To mark the onset of summer, we’ve let our critics loose on 75 ‘forgotten pleasures of the multiplex’ – critically and commercially neglected mainstream movies from the past 30 years which we are nominating for their belated day in the sun.

The selections broach ‘honest’ weepies, French feminist romcoms and latterday Jack Black vehicles, not to mention a short litany of sci-fi fantasias (The Arrival, The Butterfly Effect, The Craft, The Entity); they argue the disquieting ingenuity of Final Destination 3 and the “wit and style” of the Jennifer Aniston vehicle The Switch, and draw glowing comparisons to classics from Lancelot du Lac and Double Indemnity to It Happened One Night and the Marx Brothers. Directorial credits range from David Mamet to Zalman King, with Walter Hill and David N. Twohy each earning two mentions, but – not to be too auteurist about this – Fairuza Balk also stars with two citations from just one writer.

Another June theme is African families subsumed by warfare, whether the Algerian independence struggle in Rachid Bouchareb’s Outside the Law or Chad’s ongoing civil war in Mahamat-Saleh Haroun’s A  Screaming Man.

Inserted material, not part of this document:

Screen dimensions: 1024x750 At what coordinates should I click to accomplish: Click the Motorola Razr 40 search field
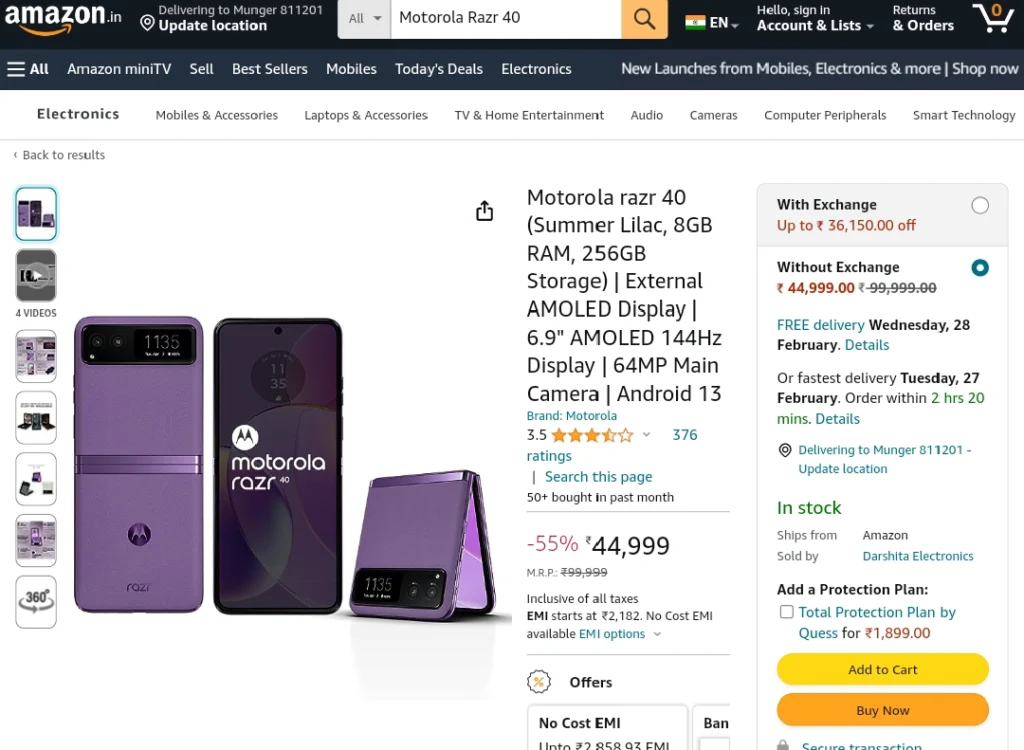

“I wanted to change the usual way of making films about liberation,” Bouchareb tells Ali Jafaar, explaining how he modelled his saga of three divergent brothers on gangster and police procedural dramas. (Nonetheless, he says the film met continued hostility in France, half a century after the end of the war.)

Haroun’s film continues the director’s exploration of African patriarchy with a story of a proud father replaced by his son in his job as a hotel swimming pool attendant. He tells Suzy Gillett how he is fighting for African cinema and the continent’s culture of everyday solidarity. “My characters are like lions in a cage,” he says. “And at some point lions who are kept locked up for a long time in a circus lose their minds.”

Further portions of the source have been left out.